Seafloor environments being destroyed

Another concern is that large amounts of the seafloor will be torn up at extremely high speeds not giving the environment enough time to balance and handle the negative effects. With conservative estimates, the mined area per year will only be around 300 km2 (one km2 per workday). However, this is a conservative estimate and may even be lower due to mining system efficiencies and/or higher nodule abundance.

 

Deepsea biota

From the experiments that have been conducted, it can be concluded that both sessile and mobile biota will be affected during the mining process. They will not only be affected during the mining process, but also during compaction, lifting, screening, and redistribution of sediment. Even if some organisms are destroyed, there will be large areas in the contract area that are not mined and left untouched. The ISA has also established Areas of Particular Environ-mental Interest (APEIs), which will not be impacted by mining. These areas will help the overall maintenance of the biota, maintaining the health and ecosystem around mined areas.


Technology

With an abundance of environmental problems, the companies and institutions will not catch a break when attempting to mine the bot-tom of the seafloor. Before they even start with mining, a full mining value chain must be set up: obtaining the correct licenses and permits, deposits, a mining vehicle, transport systems and mining vessels, processing and refining of the materials, and the correct logistics. Although many systems can be borrowed from deepwater oil drilling, there are still many more problems to overcome. Only re­cently has the technology in the oil drilling industry progressed enough to where oil wells have been drilled to around 3500 metres below the surface of the ocean. Whereas polymetallic nodules can only be found in depths of around 3000 to 6000 metres. Luckily, polymetallic sulfides and cobalt-rich ferromanganese crusts can be found in more shallow areas ranging from 800 to 4000 metres. Although ultra-deepwater drilling technology and systems from the oil industry can be adapted and used to pump the nodules to the surface, it is no easy task. This is one dilemma where companies have all struggled and all have taken their own approach. This combined with the task of powering these massive machines kilometres under the surface of the ocean has been a huge challenge. It is extra difficult because it has not been done before in any other industry, which has pushed companies to make new partnerships to overcome these newly presented challenges.
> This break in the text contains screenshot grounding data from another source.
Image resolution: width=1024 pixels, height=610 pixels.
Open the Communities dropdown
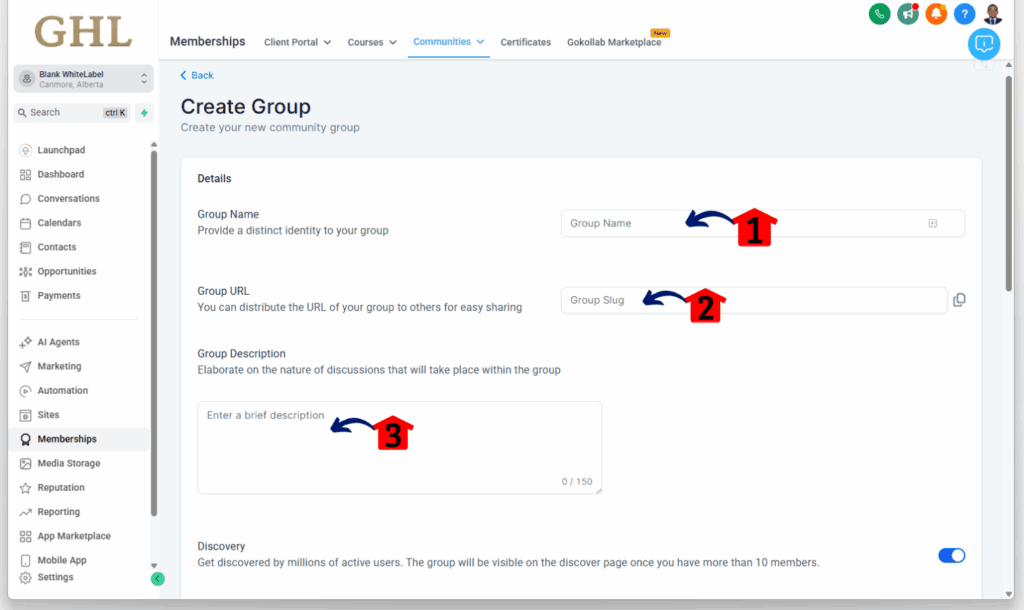click(x=448, y=42)
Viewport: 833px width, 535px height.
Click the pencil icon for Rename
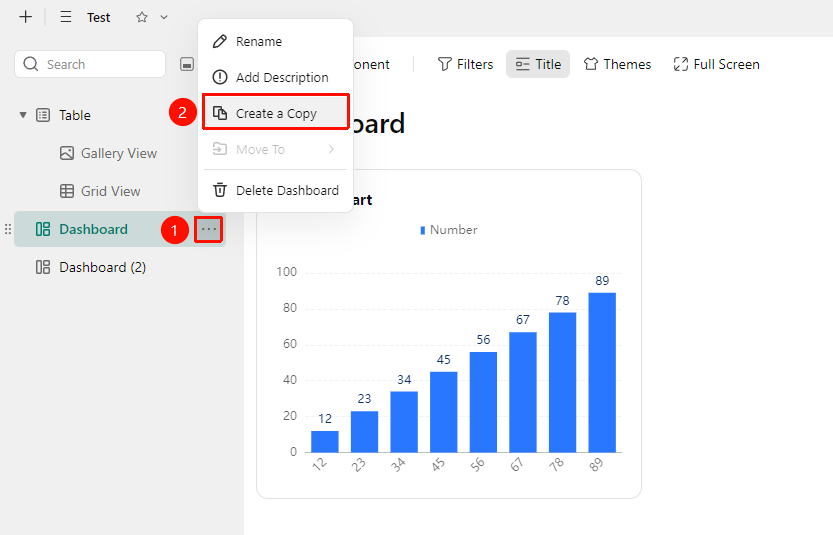pyautogui.click(x=220, y=41)
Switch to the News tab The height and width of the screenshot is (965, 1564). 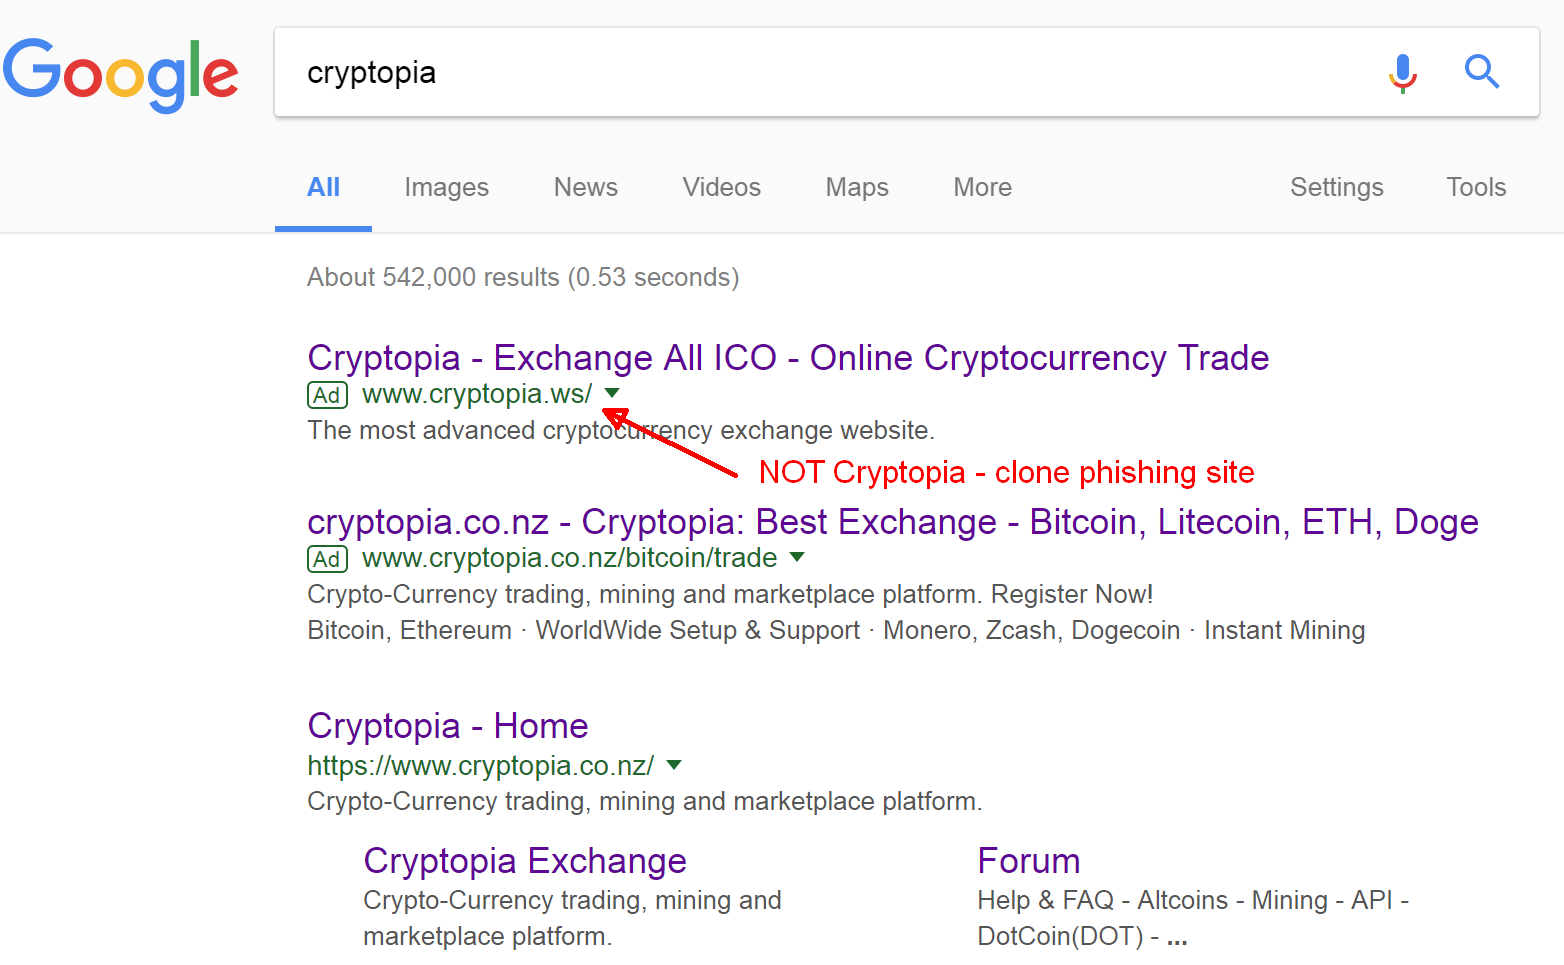[x=586, y=187]
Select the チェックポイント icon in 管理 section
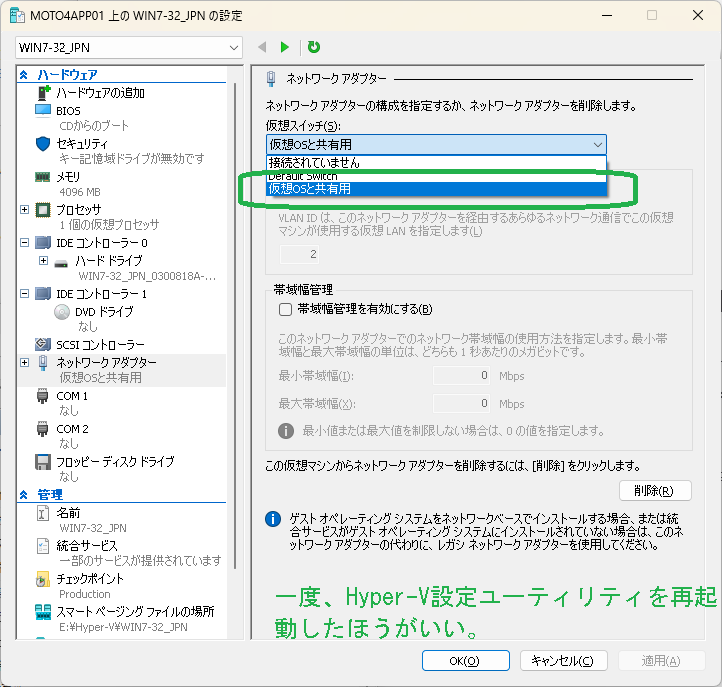 (43, 579)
Not only are these metals kilometres under the ocean surface, they are also thousands of kilometres from the nearest landmass in the middle of the ocean.

To put this into perspective, most oil rigs or offshore wind farms can be reached with a short helicopter ride. To reach a deepsea mining ship, supply vessels would be needed to be placed in between the mining vessel and the shore so that the helicopter could refuel three to four times. Not only this, but bulk carriers would need to constantly be travelling between the shore and the mining vessel transporting the mined metals. These are only two pieces of the logistical puzzle to run such an operation, and it does not even include the effects that weather would have on the operation in the middle of the ocean.
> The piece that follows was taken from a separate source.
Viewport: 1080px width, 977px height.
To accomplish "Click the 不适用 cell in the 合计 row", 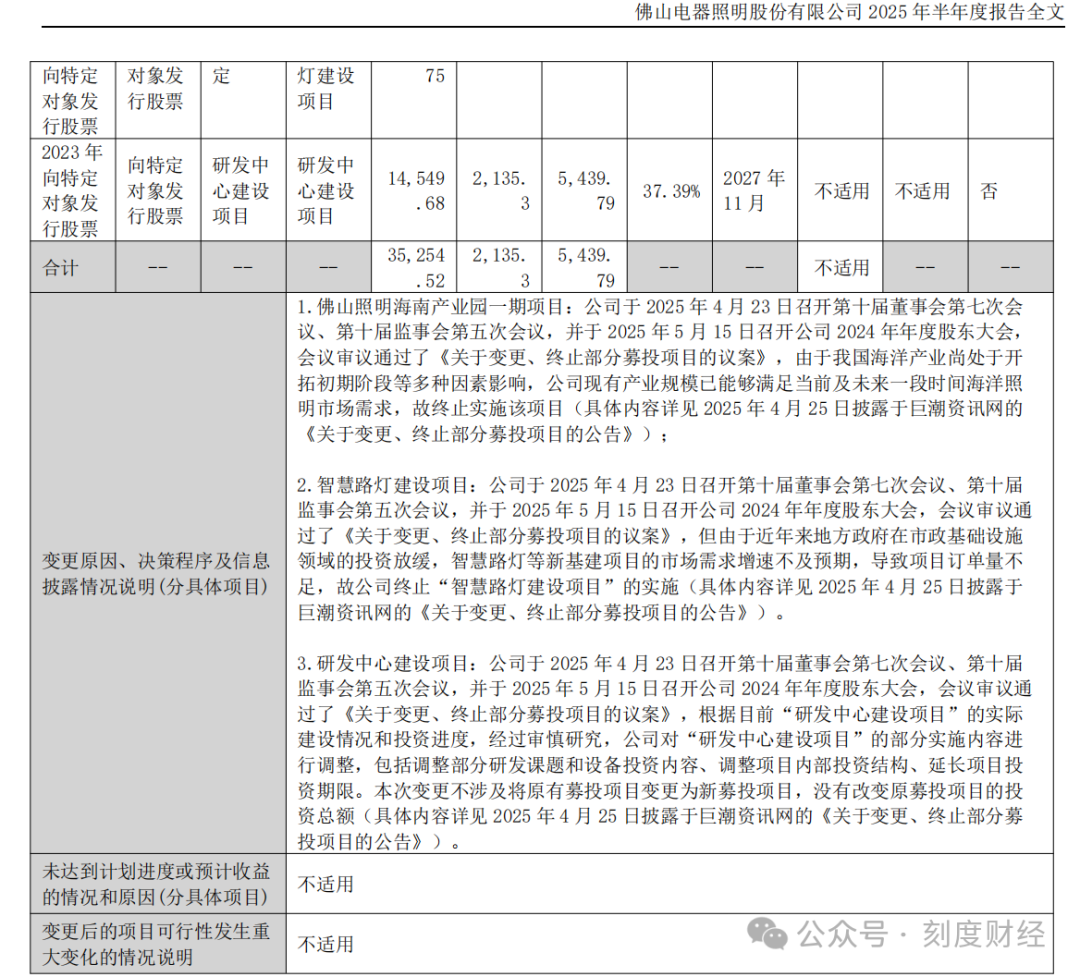I will click(840, 268).
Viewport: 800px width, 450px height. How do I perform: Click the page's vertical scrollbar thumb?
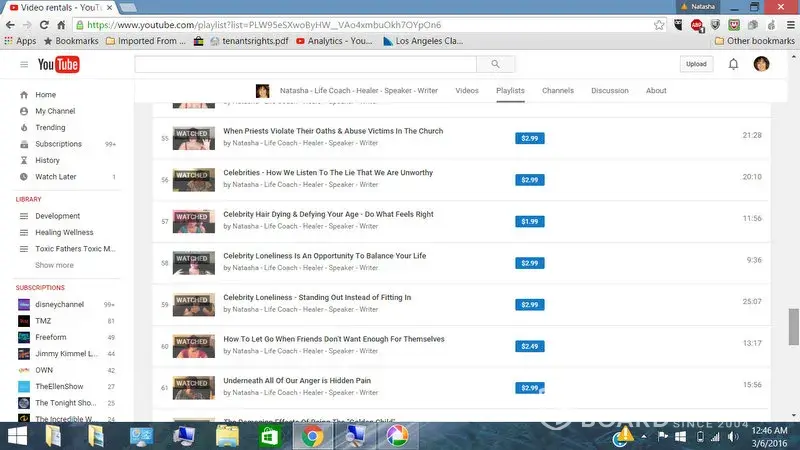[x=793, y=325]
Over the past decade, multiple pilot mining test programmes from various companies and consortia have been carried out throughout the world and the prospects for deepsea mining are improving. The pilot programmes have tested advanced mining vessels, remote crawlers, vertical transport systems and autonomous collector shuttles. Due to the wide range of subsystems, processes, and disciplines across the entire value chain, it is imperative that all systems are properly integrated and that companies work together on their specialisations. Although several small-scale tests have been completed in a direct approach, full-scale tests must be used to verify interdependencies and dynamic behaviours. In the end, international cooperation is necessary to share costs, capabilities, and competencies of deepsea mining.